AGILE provides two evaluation paths – Isaac Lab and Sim2MuJoCo – that follow the same design principle. Both paths share an identical workflow: load a trained policy, apply commands (deterministic schedules, sweeps, or random), roll out the policy in simulation, and save trajectory data for analysis. They use the same YAML eval config format, produce the same Parquet output schema, and work with the same plotting and analysis tools.

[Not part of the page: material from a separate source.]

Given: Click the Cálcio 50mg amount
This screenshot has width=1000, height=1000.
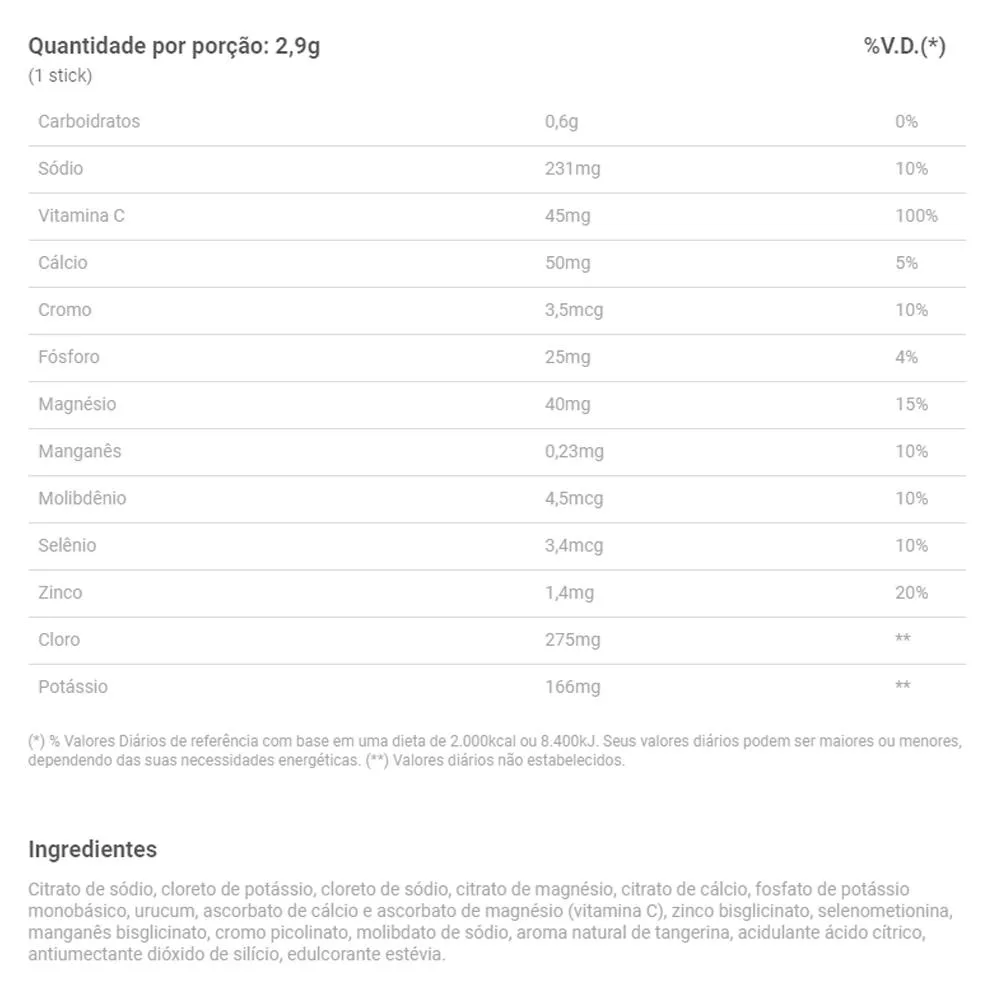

The two paths differ in simulator backend and feature set:

Aspect

Isaac Lab

Sim2MuJoCo

Script

scripts/eval.py

scripts/sim2mujoco_eval.py

Simulator

Isaac Sim (GPU)

MuJoCo (CPU)

Parallel envs

Yes (N envs)

Single env

Eval config

Shared YAML format

Shared YAML format

Output format

Parquet + metadata.json

Parquet + metadata.json

Metrics (metrics.json)

Yes

No

HTML reports

Yes

No

Interactive control

No

Keyboard teleop

Random commands

Yes

Yes

Observation noise

Yes

Yes

Isaac Lab Evaluation#

# Evaluate a trained policy
python scripts/eval.py \
    --task Velocity-T1-v0 \
    --num_envs 32 \
    --checkpoint /path/to/model.pt \
    --run_evaluation

# With trajectory saving and HTML report
python scripts/eval.py \
    --task Velocity-T1-v0 \
    --num_envs 32 \
    --checkpoint /path/to/model.pt \
    --run_evaluation \
    --save_trajectories \
    --generate_report

# With a deterministic evaluation scenario
python scripts/eval.py \
    --task Velocity-Height-G1-v0 \
    --num_envs 16 \
    --checkpoint /path/to/model.pt \
    --run_evaluation \
    --eval_config agile/algorithms/evaluation/configs/examples/x_velocity_sweep.yaml

CLI Options#

Option

Description

--run_evaluation

Enable PolicyEvaluator

--save_trajectories

Save trajectory data to parquet files

--trajectory_fields

Specific fields to save (default: all)

--generate_report

Generate HTML report (requires --save_trajectories)

--eval_config

Path to YAML scenario config for deterministic testing

Output Structure#

logs/rsl_rl/<experiment_name>/
  trajectories/
    episode_000.parquet
    episode_001.parquet
    ...
  metrics.json
  reports/          # if --generate_report
    index.html
    episodes/
      episode_000.html
      ...

Sim2MuJoCo Evaluation#

The Sim2MuJoCo path runs policies in MuJoCo for cross-simulator validation. See Sim-to-MuJoCo Transfer for setup instructions (policy export, MJCF acquisition).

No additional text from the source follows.